John Hudak makes the case that “November midterms are Trump’s make-or-break moment” at Brookings:
Donald Trump’s record of success in primary endorsements has been mixed, as my colleagues have written extensively about in previous posts. He has padded that record, in part, by offering last minute endorsements—or in the case of the Missouri Senate race with a vague endorsement. Some of Mr. Trump’s endorsements went to candidates who were incumbents or were widely expected to win. In other races such as for governors of Pennsylvania and Maryland and for Senate in Connecticut, Ohio and Arizona, those endorsements were important to the outcome.
Trump’s endorsement strategy is bold—to an extent never before in modern politics he has put his reputation on the line in the midterm elections. But winning primaries is only half the battle. While any politician or former elected official likes to tout a win-loss record (when it is flattering) of their endorsements, the former president faces a second and bigger battle in the general election. In some cases, his endorsements were seen as supporting less electable candidates [i.e., Doug Mastriano (PA-GOV); J.D. Vance (OH-SEN); Herschel Walker (GA-SEN); Mehmet Oz (PA-SEN); Josh Gibbs (MI-03); etc.)…Mr. Trump’s endorsement of candidates in deep red states or districts will surely pad his win-loss record. However, if Senate candidates like Walker, Oz, Vance, or Blake Masters (AZ) ultimately lose in numbers that maintains Democrats’ Senate majority, Mr. Trump will be widely blamed.

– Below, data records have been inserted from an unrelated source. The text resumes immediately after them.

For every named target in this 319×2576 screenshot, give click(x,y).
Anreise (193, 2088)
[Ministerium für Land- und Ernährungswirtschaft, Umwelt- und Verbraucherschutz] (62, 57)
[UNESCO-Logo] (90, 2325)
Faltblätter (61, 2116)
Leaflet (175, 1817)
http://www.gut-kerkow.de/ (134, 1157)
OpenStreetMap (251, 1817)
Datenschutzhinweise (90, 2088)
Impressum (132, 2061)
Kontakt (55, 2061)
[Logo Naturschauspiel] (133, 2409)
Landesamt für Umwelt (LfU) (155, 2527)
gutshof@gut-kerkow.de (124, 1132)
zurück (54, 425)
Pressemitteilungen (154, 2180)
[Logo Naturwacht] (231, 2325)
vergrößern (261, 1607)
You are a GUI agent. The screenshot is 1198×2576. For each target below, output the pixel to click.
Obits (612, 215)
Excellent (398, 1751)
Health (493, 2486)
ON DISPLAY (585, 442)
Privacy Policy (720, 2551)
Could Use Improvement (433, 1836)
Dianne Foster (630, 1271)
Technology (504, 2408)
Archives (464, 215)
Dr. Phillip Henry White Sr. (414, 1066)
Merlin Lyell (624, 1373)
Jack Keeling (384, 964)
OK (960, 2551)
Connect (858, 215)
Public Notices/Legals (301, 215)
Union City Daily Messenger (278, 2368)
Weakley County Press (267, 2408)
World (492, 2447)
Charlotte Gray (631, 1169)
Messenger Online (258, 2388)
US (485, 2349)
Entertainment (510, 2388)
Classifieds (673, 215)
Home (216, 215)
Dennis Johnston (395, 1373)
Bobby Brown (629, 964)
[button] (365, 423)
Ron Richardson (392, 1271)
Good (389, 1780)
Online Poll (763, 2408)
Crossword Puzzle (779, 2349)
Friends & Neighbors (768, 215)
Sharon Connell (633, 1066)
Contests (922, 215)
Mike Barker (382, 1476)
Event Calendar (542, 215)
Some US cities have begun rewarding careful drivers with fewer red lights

…Finally, in governor races, where Republicans could have been or should be competitive in places like Pennsylvania, Arizona, Maryland, Wisconsin, and Michigan, Trump’s endorsements could backfire if Democrats net a pickup in those races. The potential for Republicans to sweep Democrats across the board exists, but it may not ultimately happen, and that possibility is starting to worry Republican strategists. If Democrats hold off historic losses, and especially if they are able to maintain or even expand control in the U.S. Senate, the GOP blame game will begin.
Hudak, deputy director of Brookings Center for Effective Public Management and senior fellow, Governance Studies, adds that “Of course, surprising Democratic strength this November would not be entirely Mr. Trump’s fault. A wildly unpopular Supreme Court decision around abortion (although resultant from Mr. Trump’s Supreme Court nominations), a string of legislative victories, slowing inflation, and sustained job creation all work to bolster Democratic chances. But it’s a midterm and Republicans are supposed to win. If Republicans don’t win, questions about and skepticism of Mr. Trump’s political power and influence will be centerstage in GOP discussions.” Further,
If election night in November proves underwhelming for Republicans, Mr. Trump’s GOP rivals will pounce. Potential 2024 candidates like Ron DeSantis, Mike Pence, Liz Cheney, Nikki Haley, Larry Hogan, Greg Abbott, and Mike Pompeo are looking for any opportunity to paint the former president as weak, politically ineffective, and as yesterday’s news….If Pence-backed candidates are seen as more electable (they likely were) and Trump-backed candidates lose the general, it will be marketed as other party elders being better equipped to pick general election winners than the former president….If Trump-backed candidates push the GOP over the finish line in terms of control of the Senate and an expansion of Republican control of statewide offices, it will be hard for other Republicans to challenge the former president in his path to the nomination in 2024.
Hudak, concludes, “Donald Trump is not on any ballot in 2022, but his political future is….ultimately, the midterms will likely either make Donald Trump an also-ran or the commanding force in party politics for years to come.”
Sure, the midterm elections could make or break Trump’s future. However, if Trump’s endorsements break more or less even, it might be enough to keep his presidential aspirations annoyingly afloat for a couple of years — provided his legal problems don’t finish him off as a presidential candidate. Meanwhile, Democrats can use Trump’s endorsements against Republican candidates in midterm races where it helps and ignore it when it doesn’t. In any case, Democratic Senate, House, state and local campaign strategies should have focus and goals that don’t depend on what Trump does.